**Excerpted passage:**
»»
There are some ways you can help prepare your child for back-to-school:

Look for warning signs: Many children can’t express their anxiety in words, so take a look at their behaviors. 

Are your children excited about back-to-school shopping or do they keep delaying picking out a backpack or new clothes? Do your children avoid conversations about school? As summertime activities wind down, are they showing increased somatic symptoms like complaining about stomach pains or headaches? Are they acting withdrawn or irritable?

Meet the teacher prior to the first day of school: You may want to meet the teacher first to discuss concerns about your child’s anxiety. This is especially important if your child has a history of school-related anxiety, and/or an IEP or 504B. A second appointment can be made so your child can meet the teacher alone, without any classmates around. This gives your child the chance to feel comfortable and reduce fears about the teacher. Eliminating the unknowns will greatly reduce anxiety.
««
**Problem details:** Reproduce the back-to-school preparation text above word for word, in full.

**Dataset extract:**
»»
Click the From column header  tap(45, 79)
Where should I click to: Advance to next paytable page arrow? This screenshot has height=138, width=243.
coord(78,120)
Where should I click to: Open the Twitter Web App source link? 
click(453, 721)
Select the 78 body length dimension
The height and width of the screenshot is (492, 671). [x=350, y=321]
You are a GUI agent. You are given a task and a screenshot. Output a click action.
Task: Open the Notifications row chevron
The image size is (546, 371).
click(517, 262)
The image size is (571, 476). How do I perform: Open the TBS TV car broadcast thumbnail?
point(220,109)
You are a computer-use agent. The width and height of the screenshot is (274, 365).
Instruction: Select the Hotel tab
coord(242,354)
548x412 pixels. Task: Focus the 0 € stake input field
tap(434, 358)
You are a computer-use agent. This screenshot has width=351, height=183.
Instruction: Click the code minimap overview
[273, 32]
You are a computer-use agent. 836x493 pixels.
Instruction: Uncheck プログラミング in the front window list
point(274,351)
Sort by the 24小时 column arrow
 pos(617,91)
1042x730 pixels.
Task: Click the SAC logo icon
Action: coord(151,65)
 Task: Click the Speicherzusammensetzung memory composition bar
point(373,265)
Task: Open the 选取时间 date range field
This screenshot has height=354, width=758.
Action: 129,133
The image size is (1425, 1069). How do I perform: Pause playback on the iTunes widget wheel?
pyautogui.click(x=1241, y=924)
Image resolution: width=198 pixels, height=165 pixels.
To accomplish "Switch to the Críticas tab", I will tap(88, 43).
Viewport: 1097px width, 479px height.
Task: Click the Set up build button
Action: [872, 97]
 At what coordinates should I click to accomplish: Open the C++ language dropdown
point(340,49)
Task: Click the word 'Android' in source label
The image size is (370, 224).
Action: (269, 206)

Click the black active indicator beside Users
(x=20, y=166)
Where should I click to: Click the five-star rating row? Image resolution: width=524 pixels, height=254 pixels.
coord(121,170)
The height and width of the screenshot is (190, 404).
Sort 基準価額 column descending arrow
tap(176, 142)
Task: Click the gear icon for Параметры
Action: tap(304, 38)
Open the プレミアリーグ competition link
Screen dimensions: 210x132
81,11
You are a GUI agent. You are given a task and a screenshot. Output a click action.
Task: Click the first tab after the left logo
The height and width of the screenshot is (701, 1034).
««
**Result:**
There are some ways you can help prepare your child for back-to-school:

Look for warning signs: Many children can’t express their anxiety in words, so take a look at their behaviors. 

Are your children excited about back-to-school shopping or do they keep delaying picking out a backpack or new clothes? Do your children avoid conversations about school? As summertime activities wind down, are they showing increased somatic symptoms like complaining about stomach pains or headaches? Are they acting withdrawn or irritable?

Meet the teacher prior to the first day of school: You may want to meet the teacher first to discuss concerns about your child’s anxiety. This is especially important if your child has a history of school-related anxiety, and/or an IEP or 504B. A second appointment can be made so your child can meet the teacher alone, without any classmates around. This gives your child the chance to feel comfortable and reduce fears about the teacher. Eliminating the unknowns will greatly reduce anxiety.